Going Long : The Top Secret Secret

Here I am, back at the keyboard after another practice session. Going back a few posts I wrote about regressing after an extend fishing trip to Tassie. You can find that one here . As part of fixing the problems I shot some more footage of my casting. OMG, there I was doing a bunch of things I thought I had stopped doing a year or two ago. Wrong! Leaving out some of the longer story I decided it was time to rebuild my backcast and that meant being able to extend the stroke, staying straight in the tracking department, then smoothing out the forward stroke, extending it a bit. In other words the job was to extend my stroke and carry, stay in the comfort zone and minimise slack. I’ve written about that too. The Meaning of Slack

Understanding all my necessary work requires understanding a little bit about anatomy and the biomechanics of fly casting – essentially a throwing action. It also brings us back to a couple of the 5 essentials.

Let’s start with the basic or “foundation” casting stroke as it described by Jason Borger. You stand pretty much front on or square to the target. On the back stroke the wrist starts out being in a slightly cocked position (ulna deviation) and the elbow is bent at about 90deg. Here, roughly, is the sequence of movements. The upper arm is lifted and rotates at the shoulder joint in the direction of the cast. The forearm moves toward the bicep, the wrist uncocks (radial deviation) and at the stop your hand finishes beside your head at about eye level. The forward cast is essentially the reverse of that sequence. Upper arm lowers, forearm extends, wrist is cocked again as you stop. The whole casting sequence, back and forward, is similar to hitting a nail into a wall, roughly at eye level. In biomechanics terms the kinetic sequence is essentially proximal (nearer to your torso) to distal (further away from your torso).

Now we know from Bill Gammel, Essential #2, that the length of the casting stroke must increase with the length of the line being cast. The rod bends more when we use it to tow more line and we have to compensate for the extra bend. The other reason we need a longer stroke is that more Force will be needed to put more kinetic energy into the line to make it go faster. That energy can come from punching the same stroke length harder or, much more preferably, from a longer period of acceleration using the same kind of Force applied over a longer distance. That’s called Work and is explained here. Smoothness of the power application ( line acceleration) is the reason why longer is better. Control, accuracy and avoidance of tailing loops are the reasons you want to be smooth instead of punchy.

To stay smooth while casting longer lines (extending carry) we extend the stroke. With the foundation stroke, however, we reach a point where extending the stroke hits some anatomical road blocks.

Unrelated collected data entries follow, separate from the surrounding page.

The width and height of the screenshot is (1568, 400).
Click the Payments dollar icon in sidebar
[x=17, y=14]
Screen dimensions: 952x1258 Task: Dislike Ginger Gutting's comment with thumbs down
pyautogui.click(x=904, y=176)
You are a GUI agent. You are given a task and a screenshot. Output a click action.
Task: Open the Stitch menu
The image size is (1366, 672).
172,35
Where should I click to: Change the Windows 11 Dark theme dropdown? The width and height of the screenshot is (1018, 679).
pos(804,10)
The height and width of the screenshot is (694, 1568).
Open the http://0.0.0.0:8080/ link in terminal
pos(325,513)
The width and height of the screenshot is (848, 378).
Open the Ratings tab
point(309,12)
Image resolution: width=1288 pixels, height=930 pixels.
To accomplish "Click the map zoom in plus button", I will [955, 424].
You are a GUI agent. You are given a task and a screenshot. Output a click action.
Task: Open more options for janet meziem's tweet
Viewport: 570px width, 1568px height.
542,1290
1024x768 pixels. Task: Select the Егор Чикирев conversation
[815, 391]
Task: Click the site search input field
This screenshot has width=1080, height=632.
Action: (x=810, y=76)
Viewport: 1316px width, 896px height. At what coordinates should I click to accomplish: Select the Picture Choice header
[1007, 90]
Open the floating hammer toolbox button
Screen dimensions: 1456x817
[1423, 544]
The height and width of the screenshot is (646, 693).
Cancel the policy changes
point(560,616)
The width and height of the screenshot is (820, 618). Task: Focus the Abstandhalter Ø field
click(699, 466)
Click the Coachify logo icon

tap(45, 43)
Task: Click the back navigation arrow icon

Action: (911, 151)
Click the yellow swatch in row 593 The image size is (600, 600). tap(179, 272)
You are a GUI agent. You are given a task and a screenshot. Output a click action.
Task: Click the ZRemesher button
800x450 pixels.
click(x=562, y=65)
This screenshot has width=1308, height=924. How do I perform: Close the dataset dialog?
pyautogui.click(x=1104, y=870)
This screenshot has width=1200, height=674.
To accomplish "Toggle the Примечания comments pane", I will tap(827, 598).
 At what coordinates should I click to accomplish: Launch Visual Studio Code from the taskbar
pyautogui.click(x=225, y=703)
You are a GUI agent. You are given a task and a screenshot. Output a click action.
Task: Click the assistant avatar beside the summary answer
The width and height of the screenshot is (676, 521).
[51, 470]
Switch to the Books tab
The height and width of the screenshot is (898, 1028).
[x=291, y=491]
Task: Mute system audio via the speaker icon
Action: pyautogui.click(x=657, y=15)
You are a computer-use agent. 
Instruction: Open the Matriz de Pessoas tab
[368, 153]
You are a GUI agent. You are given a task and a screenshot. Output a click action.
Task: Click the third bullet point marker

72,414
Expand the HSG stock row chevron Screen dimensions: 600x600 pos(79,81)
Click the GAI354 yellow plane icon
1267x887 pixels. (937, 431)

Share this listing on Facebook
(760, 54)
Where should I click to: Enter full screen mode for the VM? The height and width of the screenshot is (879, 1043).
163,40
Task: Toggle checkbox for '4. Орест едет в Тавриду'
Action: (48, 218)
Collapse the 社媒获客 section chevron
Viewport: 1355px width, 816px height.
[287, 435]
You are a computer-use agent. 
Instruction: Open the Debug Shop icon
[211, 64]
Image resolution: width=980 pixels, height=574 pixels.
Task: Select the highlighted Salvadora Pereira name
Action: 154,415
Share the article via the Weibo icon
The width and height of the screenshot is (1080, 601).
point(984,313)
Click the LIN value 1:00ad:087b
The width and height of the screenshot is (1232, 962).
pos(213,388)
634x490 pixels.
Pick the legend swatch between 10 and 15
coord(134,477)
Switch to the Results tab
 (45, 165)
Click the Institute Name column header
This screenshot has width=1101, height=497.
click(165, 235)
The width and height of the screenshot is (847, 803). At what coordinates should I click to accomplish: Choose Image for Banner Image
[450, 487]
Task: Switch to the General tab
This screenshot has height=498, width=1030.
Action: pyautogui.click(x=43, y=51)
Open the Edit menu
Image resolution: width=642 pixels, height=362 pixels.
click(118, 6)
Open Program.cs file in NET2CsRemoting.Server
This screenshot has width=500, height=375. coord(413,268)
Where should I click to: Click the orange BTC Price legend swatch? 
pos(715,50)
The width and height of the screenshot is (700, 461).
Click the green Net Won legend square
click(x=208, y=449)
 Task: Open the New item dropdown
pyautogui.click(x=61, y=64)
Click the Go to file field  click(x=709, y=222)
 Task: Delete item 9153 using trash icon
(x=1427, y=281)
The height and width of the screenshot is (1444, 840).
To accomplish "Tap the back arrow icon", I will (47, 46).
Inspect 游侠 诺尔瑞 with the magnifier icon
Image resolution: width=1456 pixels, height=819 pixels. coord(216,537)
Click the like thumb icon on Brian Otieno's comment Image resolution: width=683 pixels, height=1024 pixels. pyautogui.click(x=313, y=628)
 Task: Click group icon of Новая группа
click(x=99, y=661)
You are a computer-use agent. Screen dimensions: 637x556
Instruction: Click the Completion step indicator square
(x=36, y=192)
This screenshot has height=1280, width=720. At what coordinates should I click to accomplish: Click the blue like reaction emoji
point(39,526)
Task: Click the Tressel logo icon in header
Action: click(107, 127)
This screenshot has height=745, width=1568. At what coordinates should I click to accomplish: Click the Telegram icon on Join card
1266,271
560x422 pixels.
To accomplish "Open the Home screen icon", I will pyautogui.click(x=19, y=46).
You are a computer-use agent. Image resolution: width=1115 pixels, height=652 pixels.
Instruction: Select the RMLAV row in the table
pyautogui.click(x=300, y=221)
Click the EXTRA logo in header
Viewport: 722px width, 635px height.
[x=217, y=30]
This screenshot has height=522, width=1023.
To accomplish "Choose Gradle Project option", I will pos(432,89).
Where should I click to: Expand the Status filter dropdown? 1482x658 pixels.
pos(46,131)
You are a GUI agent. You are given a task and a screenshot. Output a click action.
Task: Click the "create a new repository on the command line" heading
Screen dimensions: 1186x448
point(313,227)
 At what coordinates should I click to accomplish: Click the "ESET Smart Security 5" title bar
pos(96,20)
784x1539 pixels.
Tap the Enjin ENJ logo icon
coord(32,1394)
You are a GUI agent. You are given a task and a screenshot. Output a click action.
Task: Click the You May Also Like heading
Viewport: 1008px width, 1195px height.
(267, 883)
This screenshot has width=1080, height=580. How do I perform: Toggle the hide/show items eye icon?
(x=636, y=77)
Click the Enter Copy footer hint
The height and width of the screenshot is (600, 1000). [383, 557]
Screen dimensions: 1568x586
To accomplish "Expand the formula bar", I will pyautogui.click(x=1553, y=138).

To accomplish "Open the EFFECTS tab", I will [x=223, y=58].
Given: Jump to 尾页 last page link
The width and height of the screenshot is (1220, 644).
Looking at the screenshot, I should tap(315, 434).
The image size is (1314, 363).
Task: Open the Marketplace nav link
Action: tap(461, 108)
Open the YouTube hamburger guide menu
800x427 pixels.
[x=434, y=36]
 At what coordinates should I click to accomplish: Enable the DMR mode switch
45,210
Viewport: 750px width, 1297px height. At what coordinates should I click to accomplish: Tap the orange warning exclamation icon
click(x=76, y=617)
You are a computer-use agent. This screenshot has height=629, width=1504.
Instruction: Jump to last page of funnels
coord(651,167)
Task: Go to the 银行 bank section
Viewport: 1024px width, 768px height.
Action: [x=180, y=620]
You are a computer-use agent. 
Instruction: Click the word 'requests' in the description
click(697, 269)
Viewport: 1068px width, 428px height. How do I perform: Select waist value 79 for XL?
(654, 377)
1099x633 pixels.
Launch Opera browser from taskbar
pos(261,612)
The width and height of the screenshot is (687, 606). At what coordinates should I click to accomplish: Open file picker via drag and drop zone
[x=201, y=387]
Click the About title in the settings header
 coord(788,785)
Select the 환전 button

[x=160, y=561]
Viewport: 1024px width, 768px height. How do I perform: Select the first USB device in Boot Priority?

Your forearm will hit your bicep because the elbow is a hinge joint and not a ball joint. Your upper arm can only rotate backwards so far at the shoulder, especially with your lower arm bent at the elbow. You can get a bit more stroke length from leaning forward a bit at the start of the back cast and leaning back slightly at the start of the forward cast.

My preferred means of increasing movement beyond the natural limits of the foundation stroke is to rotate my shoulders (torso) just as you do when throwing a ball or stone or javelin or whatever a long way. To do that you have to open your stance by putting your throwing side foot back behind the other one. Long throws in any sport I can think of involve open stances and significant shoulder rotation which enables extension of the throwing arm. They also involve significant weight transfer, back and then forward again in the direction of the throw.

One of my self video discoveries was that I wasn’t rotating my shoulders far enough to free up the full extension of my arm. The elbow is a simple hinge joint. You can twist your forearm below the elbow and your upper arm above the elbow but the elbow joint only allows flexion and extension of the forearm in line with the upper arm. Accordingly, if shoulder rotation is insufficient there are only two ways your arm can extend. Your forearm can go somewhat away from you and outside the proper straight line of the back cast causing a tracking error. Alternatively, you can push the upper arm and lower arm upwards, which is what I was doing and, trust me, it looks really dicky. How far you want your shoulders to rotate, of course, is a matter of personal choice,  physical ability and the length or type of cast you want to make. I’m not medically qualified but I can safely say  if you ain’t straining when performing a smooth, easy and natural throwing movement you are a lot less likely to be injured. Efficiency trumps effort, yet again.

Like any red blooded individual I like casting long but, and it is a non negotiable “but”, I am only interested in long casts that can deliver the fly accurately. That means I have to stay inside my comfort zone and avoid any and all heaving.

I’m going to stick my neck out here but I don’t get much pleasure from watching a lot of distance competition casters, especially on their delivery stroke. From my perspective, throwing (heaving) yourself off balance is cringeworthy. If you want to see what I’m talking about go to YouTube and watch a video of  Joan Wulff making a serious distance cast. See how she looks at the finish of a delivery cast. She was a dancer. It shows. Grace. Balance. Likewise, when I read distance casters going on about “hitting it” I shudder to think of what will happen to even an advanced caster who takes that stuff too seriously.

The top secret secret to (my kind of) going long is to stay inside your comfort zone, extend your stroke, shift your weight and, above all, stay smooth.